Anyway, I think p[1] is the problem.
Also, what do you pass to rtrim? You can't do something like:
char* trimmed = rtrim("test string       ");
Quote:Original post by janta
Anyway, I think p[1] is the problem.


Thanks for the quick answer, indeed p[1]='\0' is the problem.

Quote:
Also, what do you pass to rtrim? You can't do something like:
char* trimmed = rtrim("test string       ");



That's exactly what I pass, why would it be a problem? Just a reminder, everything works fine in immediate window, p[1] assignment is ok and str pointer indeed holds the trimmed string after the assignment, that's why I am confused with this.
Modifying a character literal is undefined/implementation defined behavior.
In fact it should't compile because
"test string       "

is const.

However doing
char str[] = "test string       ";rtrim(str);

is ok.
Did you mean C? Because in C++ we prefer to avoid playing with raw character arrays.
std::string rtrim(const std::string &str){	std::string::size_type index = str.find_last_not_of(' ');	return str.substr(0,index == std::string::npos ? index : index + 1);}
However, a space is not the only type of white space the OP might want to avoid. ('\r', '\n', '\t'...)

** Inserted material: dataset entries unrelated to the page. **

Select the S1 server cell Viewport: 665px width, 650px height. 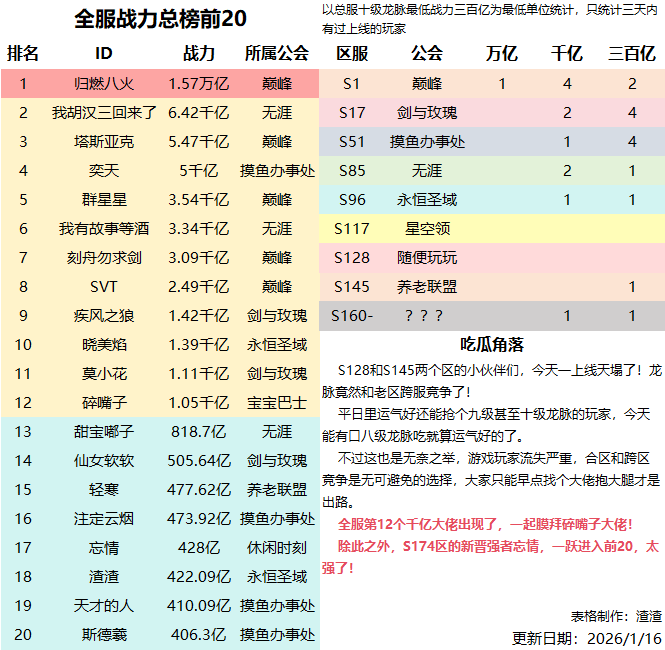352,84
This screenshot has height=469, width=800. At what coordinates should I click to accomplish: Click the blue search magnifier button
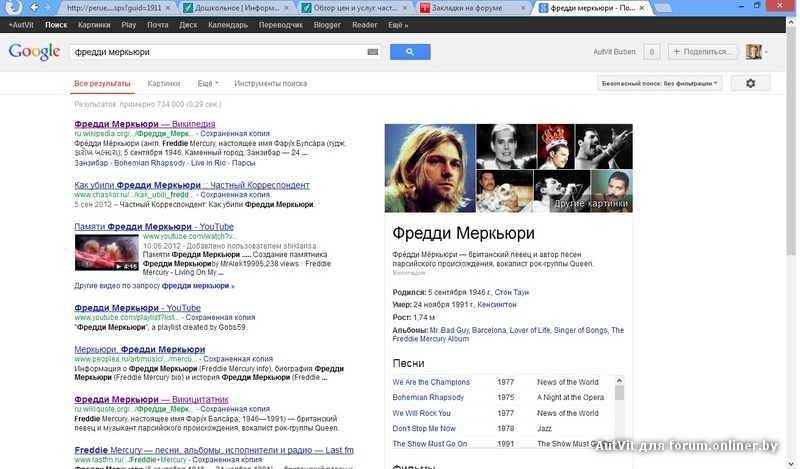click(x=409, y=52)
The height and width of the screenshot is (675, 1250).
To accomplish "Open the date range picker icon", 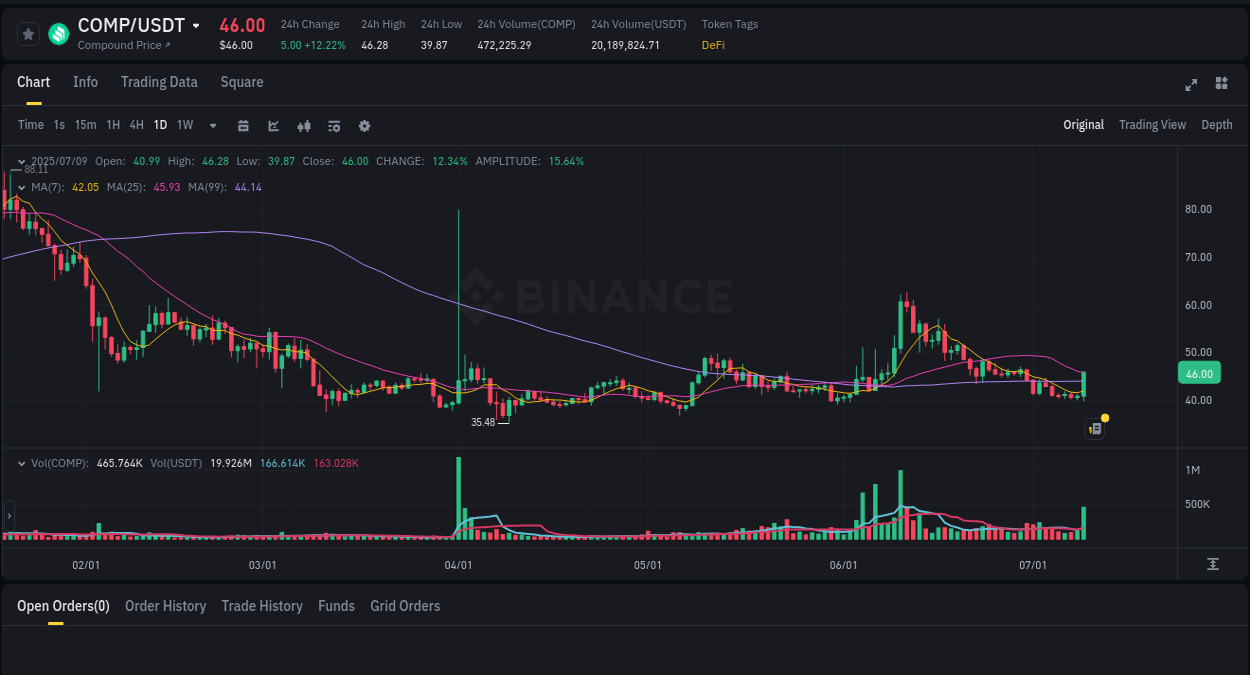I will click(x=243, y=126).
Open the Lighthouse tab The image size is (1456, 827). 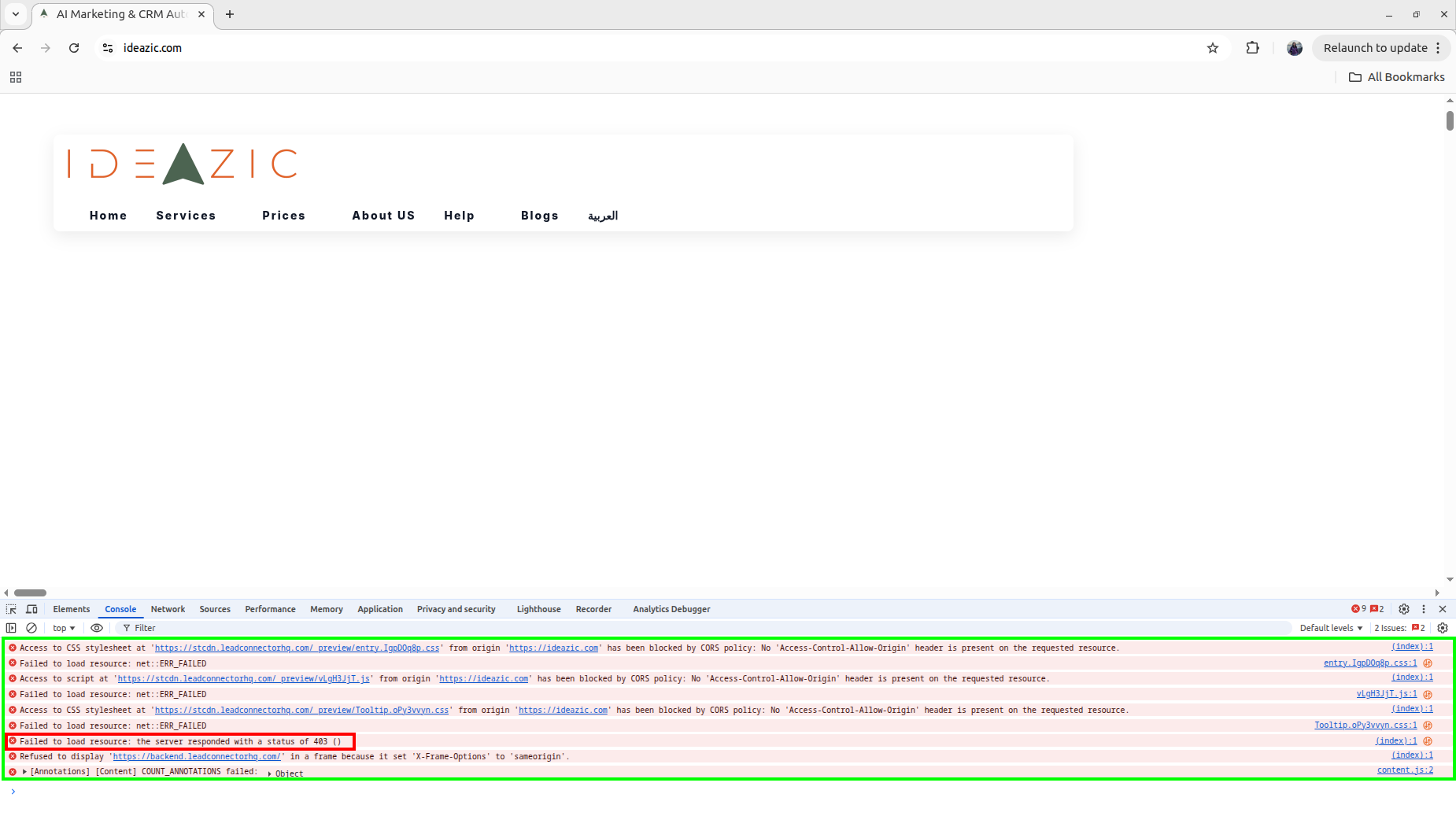(538, 609)
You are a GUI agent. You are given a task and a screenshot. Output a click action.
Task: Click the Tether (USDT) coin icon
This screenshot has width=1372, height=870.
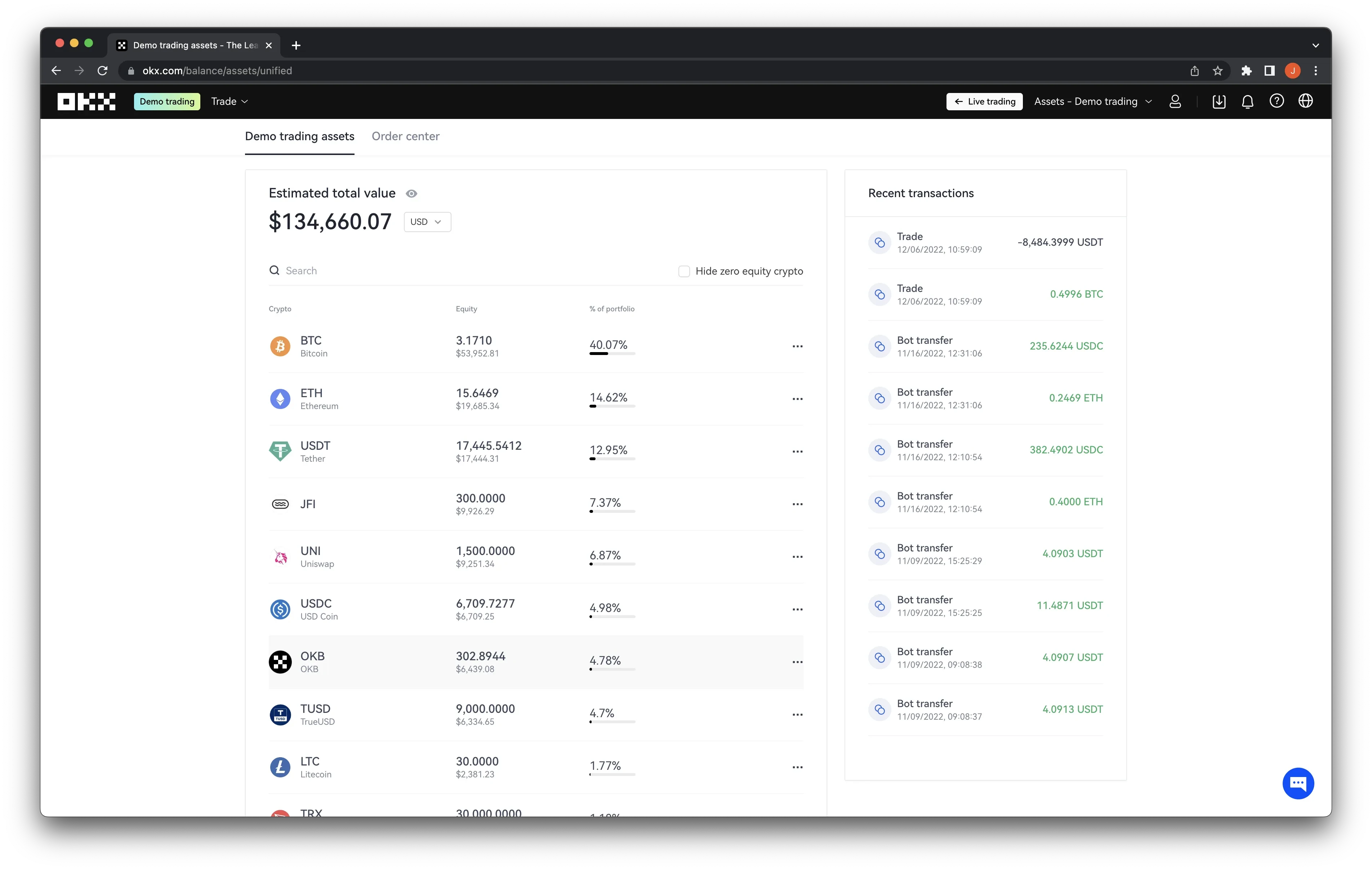click(279, 451)
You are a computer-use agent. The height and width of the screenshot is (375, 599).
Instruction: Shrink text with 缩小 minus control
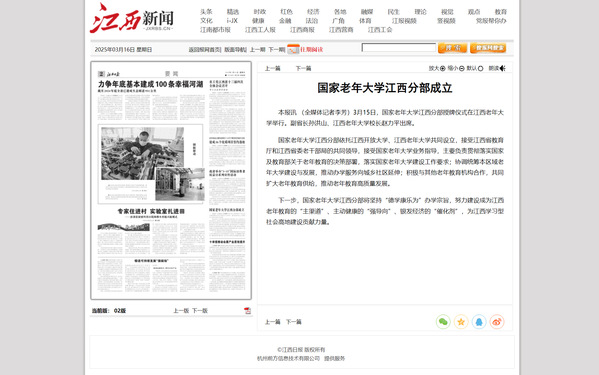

And the op's function modifies the string in-place even when not assigning the result back to the original value.

I'm not implying that an idiomatic C++ equivalent version can't be written.
It is a fairly easy thing to add to that code, what with std::string::find_last_not_of having an overload that accepts a string of characters to match. Doing that is left as an exercise to the OP [smile]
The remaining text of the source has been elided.